このドキュメントでは、読み取りと書き込みの遅延とジッタの考えられる原因と、これらの問題のトラブルシューティング方法を紹介します。

一般的な原因

不正なTiDB実行プラン

クエリの実行プランは不安定であり、誤ったインデックスを選択する可能性があります。これにより、待ち時間が長くなります。

現象

  • クエリ実行プランが低速ログに出力されている場合は、プランを直接表示できます。 select tidb_decode_plan('xxx...')ステートメントを実行して、詳細な実行プランを解析します。
  • モニターでスキャンされたキーの数が異常に増加します。遅いログでは、 Scan Keysの数が多いです。
  • TiDBのSQL実行時間は、MySQLなどの他のデータベースの実行時間とは大きく異なります。他のデータベースの実行プランを比較できます(たとえば、 Join Orderが異なるかどうか)。

考えられる理由

統計は不正確です。

トラブルシューティング方法

  • 統計情報を更新する
    • 統計を正確に保つために、 analyze tableを手動で実行し、 crontabコマンドを使用してanalyzeを定期的に実行します。
    • auto analyzeを自動的に実行します。しきい値をanalyze ratioに下げ、情報収集の頻度を増やし、実行の開始時刻と終了時刻を設定します。次の例を参照してください。
      • set global tidb_auto_analyze_ratio=0.2;
      • set global tidb_auto_analyze_start_time='00:00 +0800';
      • set global tidb_auto_analyze_end_time='06:00 +0800';
  • 実行プランをバインドする
    • アプリケーションのSQLステートメントを変更し、 use indexを実行して、列のインデックスを一貫して使用します。
    • 3.0バージョンでは、アプリケーションのSQLステートメントを変更する必要はありません。 create global bindingを使用して、 force indexのバインディングSQLステートメントを作成します。
    • 4.0バージョンでは、 SQL計画管理がサポートされており、不安定な実行プランによって引き起こされるパフォーマンスの低下を回避します。

PDの異常

現象

PDTSOのwait durationメトリックの異常な増加があります。このメトリックは、PDが要求を返すのを待機する時間を表します。

考えられる理由

  • ディスクの問題。 PDノードが配置されているディスクには、完全なI/O負荷があります。 I/Oの需要が高くディスクの状態が良好な他のコンポーネントとともにPDが展開されているかどうかを調査します。 Grafana- >ディスクパフォーマンス->レイテンシ/ロードでモニターメトリックを表示することで、原因を確認できます。必要に応じて、FIOツールを使用してディスクのチェックを実行することもできます。

  • PDピア間のネットワークの問題。 PDログにはlost the TCP streaming connectionが表示されます。 PDノード間のネットワークに問題があるかどうかを確認し、モニターGrafana- > PD- > etcdround tripを表示して、原因を確認する必要があります。

  • サーバーの負荷が高い。ログにはserver is likely overloadedが表示されます。

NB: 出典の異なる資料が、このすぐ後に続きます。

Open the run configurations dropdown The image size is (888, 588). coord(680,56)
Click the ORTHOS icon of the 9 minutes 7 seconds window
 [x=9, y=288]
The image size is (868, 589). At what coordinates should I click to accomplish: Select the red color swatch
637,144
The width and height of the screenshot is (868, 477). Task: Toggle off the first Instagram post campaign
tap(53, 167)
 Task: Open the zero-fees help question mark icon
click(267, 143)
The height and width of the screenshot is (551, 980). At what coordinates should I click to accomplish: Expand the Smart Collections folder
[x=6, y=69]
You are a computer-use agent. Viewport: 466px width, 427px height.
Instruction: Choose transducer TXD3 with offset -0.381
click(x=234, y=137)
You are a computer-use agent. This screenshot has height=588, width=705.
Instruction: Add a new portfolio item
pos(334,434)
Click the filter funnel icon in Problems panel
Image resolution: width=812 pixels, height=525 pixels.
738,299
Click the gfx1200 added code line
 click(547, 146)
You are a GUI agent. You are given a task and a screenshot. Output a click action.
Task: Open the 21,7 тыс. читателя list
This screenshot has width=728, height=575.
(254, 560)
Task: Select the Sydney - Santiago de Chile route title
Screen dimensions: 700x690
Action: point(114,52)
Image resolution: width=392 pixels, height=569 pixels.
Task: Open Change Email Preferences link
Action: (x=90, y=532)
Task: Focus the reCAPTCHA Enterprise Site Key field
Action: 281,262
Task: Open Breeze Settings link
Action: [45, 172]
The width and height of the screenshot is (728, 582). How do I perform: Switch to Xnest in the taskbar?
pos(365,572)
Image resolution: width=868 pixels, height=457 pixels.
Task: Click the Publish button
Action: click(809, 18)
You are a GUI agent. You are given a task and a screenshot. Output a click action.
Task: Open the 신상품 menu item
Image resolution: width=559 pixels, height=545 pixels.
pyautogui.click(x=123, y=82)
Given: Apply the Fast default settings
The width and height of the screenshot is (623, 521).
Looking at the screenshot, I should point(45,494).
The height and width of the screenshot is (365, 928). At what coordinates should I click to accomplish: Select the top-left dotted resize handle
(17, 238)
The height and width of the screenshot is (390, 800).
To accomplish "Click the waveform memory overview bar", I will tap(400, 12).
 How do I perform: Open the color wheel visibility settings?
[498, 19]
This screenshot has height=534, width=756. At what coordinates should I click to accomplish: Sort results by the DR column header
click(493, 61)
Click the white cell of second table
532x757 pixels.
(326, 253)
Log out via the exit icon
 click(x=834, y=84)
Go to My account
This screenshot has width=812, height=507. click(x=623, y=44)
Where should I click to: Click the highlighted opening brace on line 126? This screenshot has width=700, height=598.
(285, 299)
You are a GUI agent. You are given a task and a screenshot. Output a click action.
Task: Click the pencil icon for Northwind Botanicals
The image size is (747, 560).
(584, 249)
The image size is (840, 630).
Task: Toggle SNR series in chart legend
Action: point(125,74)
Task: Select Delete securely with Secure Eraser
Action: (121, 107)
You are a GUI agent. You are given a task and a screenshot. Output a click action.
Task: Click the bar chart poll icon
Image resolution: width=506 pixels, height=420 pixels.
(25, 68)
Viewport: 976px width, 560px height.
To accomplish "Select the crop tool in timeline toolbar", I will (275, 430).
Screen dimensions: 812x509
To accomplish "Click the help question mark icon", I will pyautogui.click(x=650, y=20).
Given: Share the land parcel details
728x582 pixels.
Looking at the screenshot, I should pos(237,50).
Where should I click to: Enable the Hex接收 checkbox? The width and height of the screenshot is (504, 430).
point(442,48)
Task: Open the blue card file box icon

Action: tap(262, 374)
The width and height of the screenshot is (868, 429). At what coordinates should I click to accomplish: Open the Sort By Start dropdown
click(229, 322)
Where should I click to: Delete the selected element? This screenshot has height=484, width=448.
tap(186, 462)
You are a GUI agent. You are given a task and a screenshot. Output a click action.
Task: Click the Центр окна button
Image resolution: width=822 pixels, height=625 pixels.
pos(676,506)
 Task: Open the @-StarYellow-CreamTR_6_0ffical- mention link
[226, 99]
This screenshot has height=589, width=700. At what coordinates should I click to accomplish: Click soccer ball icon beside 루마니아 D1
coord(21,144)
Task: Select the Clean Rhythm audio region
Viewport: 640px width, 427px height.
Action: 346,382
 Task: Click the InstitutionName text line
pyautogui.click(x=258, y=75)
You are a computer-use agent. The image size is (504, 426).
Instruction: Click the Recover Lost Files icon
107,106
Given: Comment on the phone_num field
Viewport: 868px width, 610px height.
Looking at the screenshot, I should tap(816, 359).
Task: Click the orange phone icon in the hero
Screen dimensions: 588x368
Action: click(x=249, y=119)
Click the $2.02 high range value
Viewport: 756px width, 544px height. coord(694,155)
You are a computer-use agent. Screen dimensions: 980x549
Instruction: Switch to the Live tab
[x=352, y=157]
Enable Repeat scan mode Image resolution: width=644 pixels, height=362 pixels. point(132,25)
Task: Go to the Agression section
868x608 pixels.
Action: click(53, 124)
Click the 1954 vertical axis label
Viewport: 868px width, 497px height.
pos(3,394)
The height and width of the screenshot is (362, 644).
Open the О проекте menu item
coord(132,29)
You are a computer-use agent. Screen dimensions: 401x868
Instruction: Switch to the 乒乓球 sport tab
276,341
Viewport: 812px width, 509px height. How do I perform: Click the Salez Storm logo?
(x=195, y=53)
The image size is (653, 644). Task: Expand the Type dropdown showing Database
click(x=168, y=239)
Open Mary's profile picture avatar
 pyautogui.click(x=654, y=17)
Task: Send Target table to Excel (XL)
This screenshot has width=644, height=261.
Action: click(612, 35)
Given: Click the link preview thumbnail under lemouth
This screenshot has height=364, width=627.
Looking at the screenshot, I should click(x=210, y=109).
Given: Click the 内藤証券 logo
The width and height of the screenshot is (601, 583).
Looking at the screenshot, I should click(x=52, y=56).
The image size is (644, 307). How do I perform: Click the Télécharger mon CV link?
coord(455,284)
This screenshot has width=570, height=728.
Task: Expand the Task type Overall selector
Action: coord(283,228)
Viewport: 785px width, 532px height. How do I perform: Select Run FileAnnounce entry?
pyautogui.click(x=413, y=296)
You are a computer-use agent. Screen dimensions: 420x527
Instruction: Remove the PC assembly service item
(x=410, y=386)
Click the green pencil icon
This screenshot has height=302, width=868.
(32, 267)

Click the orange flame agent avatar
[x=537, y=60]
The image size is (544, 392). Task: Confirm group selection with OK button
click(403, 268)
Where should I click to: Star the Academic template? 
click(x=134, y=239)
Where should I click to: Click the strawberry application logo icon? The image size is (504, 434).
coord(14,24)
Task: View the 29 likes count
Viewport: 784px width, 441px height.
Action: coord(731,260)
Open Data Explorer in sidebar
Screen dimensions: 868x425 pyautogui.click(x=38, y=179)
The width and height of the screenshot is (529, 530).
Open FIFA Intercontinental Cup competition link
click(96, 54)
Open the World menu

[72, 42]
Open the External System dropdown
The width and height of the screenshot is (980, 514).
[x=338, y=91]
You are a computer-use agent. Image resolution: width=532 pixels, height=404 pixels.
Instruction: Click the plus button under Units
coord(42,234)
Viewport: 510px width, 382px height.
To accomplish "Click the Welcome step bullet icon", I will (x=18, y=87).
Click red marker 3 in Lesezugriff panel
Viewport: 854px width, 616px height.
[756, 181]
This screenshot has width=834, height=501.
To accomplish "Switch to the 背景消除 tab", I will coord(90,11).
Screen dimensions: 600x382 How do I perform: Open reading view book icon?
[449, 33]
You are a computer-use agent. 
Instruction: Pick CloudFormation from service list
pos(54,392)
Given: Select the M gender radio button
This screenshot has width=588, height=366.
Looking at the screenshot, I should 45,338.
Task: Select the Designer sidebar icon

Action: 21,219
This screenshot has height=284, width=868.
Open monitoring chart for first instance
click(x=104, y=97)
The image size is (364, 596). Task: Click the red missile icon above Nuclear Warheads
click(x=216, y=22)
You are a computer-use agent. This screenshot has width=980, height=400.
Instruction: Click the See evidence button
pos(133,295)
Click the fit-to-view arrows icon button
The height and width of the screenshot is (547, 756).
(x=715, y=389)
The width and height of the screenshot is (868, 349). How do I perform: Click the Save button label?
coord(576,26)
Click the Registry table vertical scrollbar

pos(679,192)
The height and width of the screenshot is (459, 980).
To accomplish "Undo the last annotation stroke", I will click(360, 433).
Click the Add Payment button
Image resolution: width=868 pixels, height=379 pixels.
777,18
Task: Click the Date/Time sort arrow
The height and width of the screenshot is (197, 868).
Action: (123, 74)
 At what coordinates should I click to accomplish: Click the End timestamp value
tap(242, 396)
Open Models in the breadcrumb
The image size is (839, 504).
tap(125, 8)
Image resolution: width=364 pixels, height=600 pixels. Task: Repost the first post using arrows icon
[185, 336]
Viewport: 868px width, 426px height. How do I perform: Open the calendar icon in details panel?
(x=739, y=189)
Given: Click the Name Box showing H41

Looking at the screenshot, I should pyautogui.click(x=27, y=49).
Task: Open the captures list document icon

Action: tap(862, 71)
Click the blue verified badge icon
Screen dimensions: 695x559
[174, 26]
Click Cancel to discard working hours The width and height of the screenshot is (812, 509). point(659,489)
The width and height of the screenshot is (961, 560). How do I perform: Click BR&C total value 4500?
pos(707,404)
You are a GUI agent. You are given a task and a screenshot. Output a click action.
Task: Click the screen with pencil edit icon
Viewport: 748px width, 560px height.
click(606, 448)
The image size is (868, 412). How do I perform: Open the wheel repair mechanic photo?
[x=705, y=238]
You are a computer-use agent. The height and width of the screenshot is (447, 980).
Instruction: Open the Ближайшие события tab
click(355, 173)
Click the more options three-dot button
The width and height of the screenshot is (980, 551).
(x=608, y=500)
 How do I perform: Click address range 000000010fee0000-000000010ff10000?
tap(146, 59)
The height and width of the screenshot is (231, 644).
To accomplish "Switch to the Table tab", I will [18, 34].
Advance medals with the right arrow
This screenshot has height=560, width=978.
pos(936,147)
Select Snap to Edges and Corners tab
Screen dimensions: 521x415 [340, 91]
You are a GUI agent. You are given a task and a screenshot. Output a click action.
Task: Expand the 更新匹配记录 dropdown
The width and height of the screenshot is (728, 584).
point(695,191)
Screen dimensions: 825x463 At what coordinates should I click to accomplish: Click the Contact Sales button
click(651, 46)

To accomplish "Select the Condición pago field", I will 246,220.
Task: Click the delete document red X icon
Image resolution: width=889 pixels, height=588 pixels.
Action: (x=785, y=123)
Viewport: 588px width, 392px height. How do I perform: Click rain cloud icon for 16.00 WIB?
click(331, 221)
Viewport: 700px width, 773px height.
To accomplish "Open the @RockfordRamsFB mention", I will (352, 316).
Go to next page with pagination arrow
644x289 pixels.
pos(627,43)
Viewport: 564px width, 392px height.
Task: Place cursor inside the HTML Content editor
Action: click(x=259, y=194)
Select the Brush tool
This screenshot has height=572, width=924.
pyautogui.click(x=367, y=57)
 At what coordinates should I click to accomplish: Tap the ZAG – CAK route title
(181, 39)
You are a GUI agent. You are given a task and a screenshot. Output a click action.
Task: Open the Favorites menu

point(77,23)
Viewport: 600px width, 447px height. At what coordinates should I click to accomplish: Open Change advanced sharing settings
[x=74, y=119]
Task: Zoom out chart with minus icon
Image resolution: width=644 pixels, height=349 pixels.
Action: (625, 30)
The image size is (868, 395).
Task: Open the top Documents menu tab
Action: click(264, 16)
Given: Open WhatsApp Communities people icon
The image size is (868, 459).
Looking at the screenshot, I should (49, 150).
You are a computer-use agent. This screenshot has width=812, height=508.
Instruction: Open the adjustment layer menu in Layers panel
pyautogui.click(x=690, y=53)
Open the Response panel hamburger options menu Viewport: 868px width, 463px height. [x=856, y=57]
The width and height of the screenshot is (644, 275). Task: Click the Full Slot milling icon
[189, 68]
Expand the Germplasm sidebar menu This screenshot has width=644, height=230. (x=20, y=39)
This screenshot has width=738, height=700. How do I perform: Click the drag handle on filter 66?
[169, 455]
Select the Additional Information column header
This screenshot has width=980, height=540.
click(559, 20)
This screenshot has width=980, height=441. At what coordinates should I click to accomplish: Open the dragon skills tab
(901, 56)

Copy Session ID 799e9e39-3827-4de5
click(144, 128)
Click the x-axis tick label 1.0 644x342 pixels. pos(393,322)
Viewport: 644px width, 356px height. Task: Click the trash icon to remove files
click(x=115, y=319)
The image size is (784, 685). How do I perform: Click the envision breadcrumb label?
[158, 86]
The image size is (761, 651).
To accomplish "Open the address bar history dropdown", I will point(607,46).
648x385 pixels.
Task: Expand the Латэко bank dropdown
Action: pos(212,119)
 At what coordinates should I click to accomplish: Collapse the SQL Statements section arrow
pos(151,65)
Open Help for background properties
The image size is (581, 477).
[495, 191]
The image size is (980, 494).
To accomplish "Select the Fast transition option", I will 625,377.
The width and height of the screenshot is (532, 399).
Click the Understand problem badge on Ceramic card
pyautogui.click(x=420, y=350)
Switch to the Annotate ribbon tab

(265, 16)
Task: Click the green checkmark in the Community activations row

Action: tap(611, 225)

  • PDはリーダーを選出できません:PDログにはlease is not expiredが表示されます。 この問題はv3.0.xおよびv2.1.19で修正されました。

  • リーダー選出は遅い。リージョンの読み込み時間が長い。この問題は、PDログでgrep "regions cost"を実行することで確認できます。結果がload 460927 regions cost 11.77099s秒などの秒単位の場合は、リージョンの読み込みが遅いことを意味します。 use-region-storagetrueに設定すると、v3.0でregion storage機能を有効にできます。これにより、リージョンの読み込み時間が大幅に短縮されます。

  • TiDBとPD間のネットワークの問題。モニターGrafana- > blackbox_exporter- > pingレイテンシーにアクセスして、TiDBからPDリーダーへのネットワークが正常に実行されているかどうかを確認します。

  • PDはFATALエラーを報告し、ログはrange failed to find revision pairを示します。この問題はv3.0.8( #2040 )で修正されています。

  • /api/v1/regionsインターフェースを使用する場合、リージョンが多すぎるとPDOOMが発生する可能性があります。この問題はv3.0.8( #1986 )で修正されています。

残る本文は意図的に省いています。